明石「艦娘の特性としては、心が提督と連動しているんですかね。研究でもよくわかっていないんですが。」

提督「、、、。キンタマイテー」

三人「問題はそこじゃあありません。」

 

明石「これは心理学なんですが、心の伝搬効果ということです。」

提督「鏡面効果か。そういうのがあったな。スッカリ忘れてたよ、すまない吹雪。」

吹雪「今度デートしてくださいませんか。司令」

長門「却下だ。」

 

提督「俺はいいよ。許可。」

三人「えっ。」

 

吹雪「やったwww」

 

大淀「提督、具申します。もう二度と自分の評価を下げないでください。」

提督「努力はしてみるが約束はできないかもしれない。それでいいか。」

 

長門「長門、了解しました。」

明石「はい、明石、了解しました。」

大淀「大淀、了解しました。」

 

大井「大井だよー。りょーかーい。」

 

四人「わぁぉ。」

 

提督「さすが大井だな。吹雪、お茶お替りたのむ。大井のも含めて。」

 

吹雪「デートだデートだ嬉しいなっ。えへー。
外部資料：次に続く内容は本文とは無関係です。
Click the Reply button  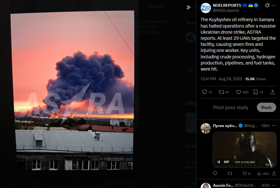click(x=266, y=107)
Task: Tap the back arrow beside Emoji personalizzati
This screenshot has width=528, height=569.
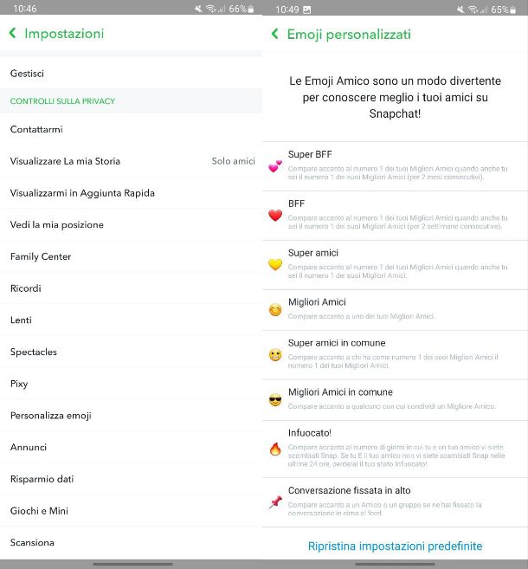Action: pyautogui.click(x=275, y=34)
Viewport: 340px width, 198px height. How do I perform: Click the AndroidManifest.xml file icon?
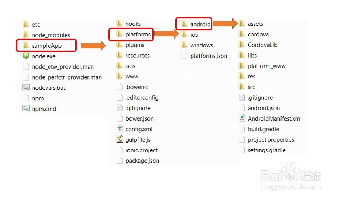point(242,118)
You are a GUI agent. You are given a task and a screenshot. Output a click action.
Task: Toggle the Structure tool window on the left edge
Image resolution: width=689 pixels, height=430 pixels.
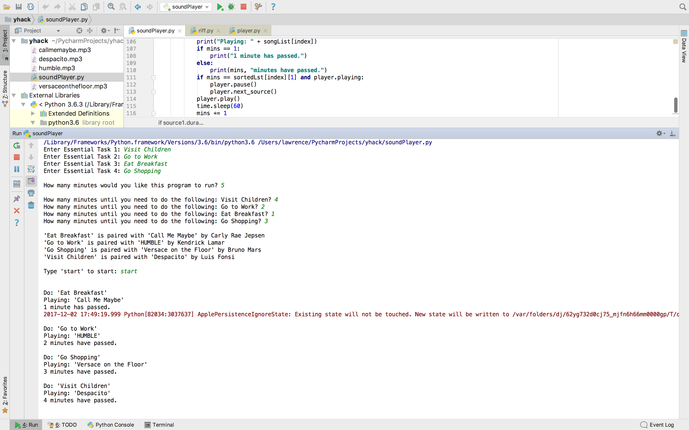click(5, 88)
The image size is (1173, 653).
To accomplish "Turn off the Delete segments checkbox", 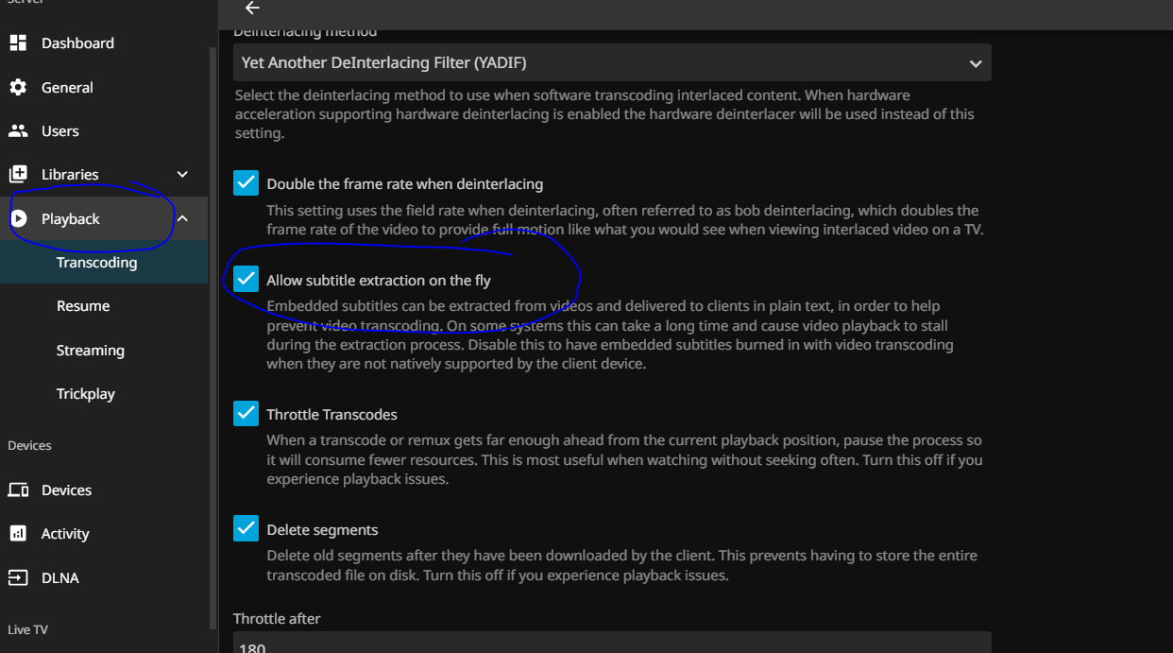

」

提督「駄目だこりゃ。吹雪行動不能につき、長門に移管」

 

長門「了解、私の腕はすごいぞ、なんせ金剛ゆずりだからな。」

明石「そうだったんですか、、、。」

長門「ああ。誰かに伝えたかったって。」

 

大淀「金剛さん、、、。」

 

それから皆は金剛の思い出話に華を咲かせた。

 

大淀に衝突した回数、吹雪との心温まる交流。長門は戦闘の思い出が、大淀はハレンチ行為がいかに凄かったかを語った。

 

話すことはいっぱいあったので、妖精さんに制止されるまで業務時刻のアラートに誰も気づいていなかった。